▶ [Work order]
Which lines below contain "will"? Pull them out.
____ Materials provided
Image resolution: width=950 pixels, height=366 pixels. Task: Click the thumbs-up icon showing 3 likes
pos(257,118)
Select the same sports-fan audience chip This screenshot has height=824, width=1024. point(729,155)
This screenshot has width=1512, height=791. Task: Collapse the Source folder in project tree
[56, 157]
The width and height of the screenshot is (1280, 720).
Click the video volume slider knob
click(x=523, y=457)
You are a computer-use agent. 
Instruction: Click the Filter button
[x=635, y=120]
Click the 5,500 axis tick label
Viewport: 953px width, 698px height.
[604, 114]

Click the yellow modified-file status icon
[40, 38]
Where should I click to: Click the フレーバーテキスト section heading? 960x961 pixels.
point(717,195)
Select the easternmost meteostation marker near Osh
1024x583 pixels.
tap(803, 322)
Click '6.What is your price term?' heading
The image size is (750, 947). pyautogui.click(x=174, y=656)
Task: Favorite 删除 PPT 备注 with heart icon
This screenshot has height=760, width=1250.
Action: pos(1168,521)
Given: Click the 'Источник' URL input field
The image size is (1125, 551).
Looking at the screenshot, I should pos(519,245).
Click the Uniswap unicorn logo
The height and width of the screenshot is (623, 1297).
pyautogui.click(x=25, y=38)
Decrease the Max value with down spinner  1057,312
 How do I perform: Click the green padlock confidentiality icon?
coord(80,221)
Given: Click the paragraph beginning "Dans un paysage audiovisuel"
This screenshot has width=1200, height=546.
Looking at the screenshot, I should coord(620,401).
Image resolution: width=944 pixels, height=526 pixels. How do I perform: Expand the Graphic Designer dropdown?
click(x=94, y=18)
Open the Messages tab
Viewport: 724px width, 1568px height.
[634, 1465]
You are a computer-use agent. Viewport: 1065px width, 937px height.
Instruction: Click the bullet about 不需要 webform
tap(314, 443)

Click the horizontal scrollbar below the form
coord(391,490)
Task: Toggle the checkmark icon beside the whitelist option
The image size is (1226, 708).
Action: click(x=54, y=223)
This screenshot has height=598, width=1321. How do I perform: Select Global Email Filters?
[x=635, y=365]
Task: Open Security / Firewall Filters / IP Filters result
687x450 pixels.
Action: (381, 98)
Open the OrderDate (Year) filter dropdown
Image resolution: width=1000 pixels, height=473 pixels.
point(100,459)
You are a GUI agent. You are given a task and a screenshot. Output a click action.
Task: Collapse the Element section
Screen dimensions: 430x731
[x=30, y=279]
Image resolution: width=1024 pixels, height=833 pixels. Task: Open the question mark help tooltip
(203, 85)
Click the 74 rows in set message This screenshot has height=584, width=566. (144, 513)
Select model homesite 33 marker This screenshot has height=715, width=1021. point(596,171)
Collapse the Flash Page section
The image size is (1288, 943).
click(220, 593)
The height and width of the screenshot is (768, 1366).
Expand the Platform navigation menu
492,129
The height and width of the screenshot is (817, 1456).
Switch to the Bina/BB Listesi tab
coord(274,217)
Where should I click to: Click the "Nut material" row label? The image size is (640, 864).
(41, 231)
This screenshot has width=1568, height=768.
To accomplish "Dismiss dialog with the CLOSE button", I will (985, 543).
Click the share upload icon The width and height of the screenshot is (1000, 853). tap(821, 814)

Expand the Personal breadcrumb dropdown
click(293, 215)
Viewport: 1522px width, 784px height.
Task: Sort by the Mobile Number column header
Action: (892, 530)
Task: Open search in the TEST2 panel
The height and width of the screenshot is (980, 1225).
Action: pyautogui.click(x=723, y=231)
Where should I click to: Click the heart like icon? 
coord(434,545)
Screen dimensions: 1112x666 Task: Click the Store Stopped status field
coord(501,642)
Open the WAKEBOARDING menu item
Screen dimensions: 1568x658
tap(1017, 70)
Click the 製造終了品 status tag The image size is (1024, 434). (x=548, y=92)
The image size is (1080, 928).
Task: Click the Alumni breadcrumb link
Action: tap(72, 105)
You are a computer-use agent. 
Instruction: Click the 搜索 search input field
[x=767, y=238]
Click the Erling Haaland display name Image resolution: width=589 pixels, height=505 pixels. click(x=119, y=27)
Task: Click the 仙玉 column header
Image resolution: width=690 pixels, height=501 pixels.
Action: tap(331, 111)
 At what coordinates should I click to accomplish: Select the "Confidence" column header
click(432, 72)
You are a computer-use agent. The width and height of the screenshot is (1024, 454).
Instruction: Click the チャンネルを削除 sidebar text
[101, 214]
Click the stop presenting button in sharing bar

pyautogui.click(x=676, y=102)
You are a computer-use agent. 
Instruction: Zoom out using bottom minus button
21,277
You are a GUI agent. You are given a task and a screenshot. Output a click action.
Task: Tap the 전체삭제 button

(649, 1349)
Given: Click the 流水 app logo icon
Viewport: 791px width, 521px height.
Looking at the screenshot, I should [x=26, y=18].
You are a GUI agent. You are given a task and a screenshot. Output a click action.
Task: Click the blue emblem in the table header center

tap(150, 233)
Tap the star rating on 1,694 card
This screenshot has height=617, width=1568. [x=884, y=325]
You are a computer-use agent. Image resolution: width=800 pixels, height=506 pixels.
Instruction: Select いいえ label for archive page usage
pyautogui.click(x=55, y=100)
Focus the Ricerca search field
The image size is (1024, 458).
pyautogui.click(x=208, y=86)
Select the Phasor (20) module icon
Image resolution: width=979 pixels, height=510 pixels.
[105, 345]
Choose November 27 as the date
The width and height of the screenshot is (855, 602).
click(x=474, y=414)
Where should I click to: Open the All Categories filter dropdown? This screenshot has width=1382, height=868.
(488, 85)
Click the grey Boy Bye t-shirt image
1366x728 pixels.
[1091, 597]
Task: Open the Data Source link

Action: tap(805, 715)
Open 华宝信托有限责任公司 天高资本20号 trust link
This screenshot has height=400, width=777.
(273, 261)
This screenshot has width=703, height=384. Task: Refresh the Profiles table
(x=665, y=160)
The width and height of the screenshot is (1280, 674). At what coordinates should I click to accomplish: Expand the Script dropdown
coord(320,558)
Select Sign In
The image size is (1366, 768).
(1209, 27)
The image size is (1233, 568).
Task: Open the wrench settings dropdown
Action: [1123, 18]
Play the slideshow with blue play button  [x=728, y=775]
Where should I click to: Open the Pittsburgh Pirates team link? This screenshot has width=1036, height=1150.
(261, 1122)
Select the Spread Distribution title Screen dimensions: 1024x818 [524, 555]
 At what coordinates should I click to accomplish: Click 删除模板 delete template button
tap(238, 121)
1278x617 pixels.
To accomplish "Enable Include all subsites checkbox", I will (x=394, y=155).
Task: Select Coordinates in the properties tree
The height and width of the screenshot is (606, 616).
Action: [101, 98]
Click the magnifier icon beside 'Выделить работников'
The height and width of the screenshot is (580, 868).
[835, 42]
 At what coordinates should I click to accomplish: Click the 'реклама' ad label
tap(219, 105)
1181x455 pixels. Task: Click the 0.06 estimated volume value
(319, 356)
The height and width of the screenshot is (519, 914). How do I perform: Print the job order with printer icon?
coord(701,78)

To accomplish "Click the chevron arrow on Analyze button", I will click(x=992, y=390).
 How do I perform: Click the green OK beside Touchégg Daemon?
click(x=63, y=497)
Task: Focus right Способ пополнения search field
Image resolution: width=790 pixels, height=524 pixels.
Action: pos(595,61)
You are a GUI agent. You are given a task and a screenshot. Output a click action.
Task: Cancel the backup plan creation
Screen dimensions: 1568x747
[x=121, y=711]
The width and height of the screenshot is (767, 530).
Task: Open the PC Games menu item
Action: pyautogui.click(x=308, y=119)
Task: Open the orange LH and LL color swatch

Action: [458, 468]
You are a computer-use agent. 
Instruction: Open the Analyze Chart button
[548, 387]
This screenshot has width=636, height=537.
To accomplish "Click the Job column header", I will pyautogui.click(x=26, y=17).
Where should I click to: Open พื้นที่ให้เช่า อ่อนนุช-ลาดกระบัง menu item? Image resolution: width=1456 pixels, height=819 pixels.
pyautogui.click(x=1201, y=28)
________
▶ [Solved problem]
To accomplish "Dismiss dialog with the CLOSE button", I will (985, 543).
To accomplish "Enable Include all subsites checkbox", I will (x=394, y=155).
To accomplish "Click the chevron arrow on Analyze button", I will click(x=992, y=390).
To accomplish "Click the Job column header", I will pyautogui.click(x=26, y=17).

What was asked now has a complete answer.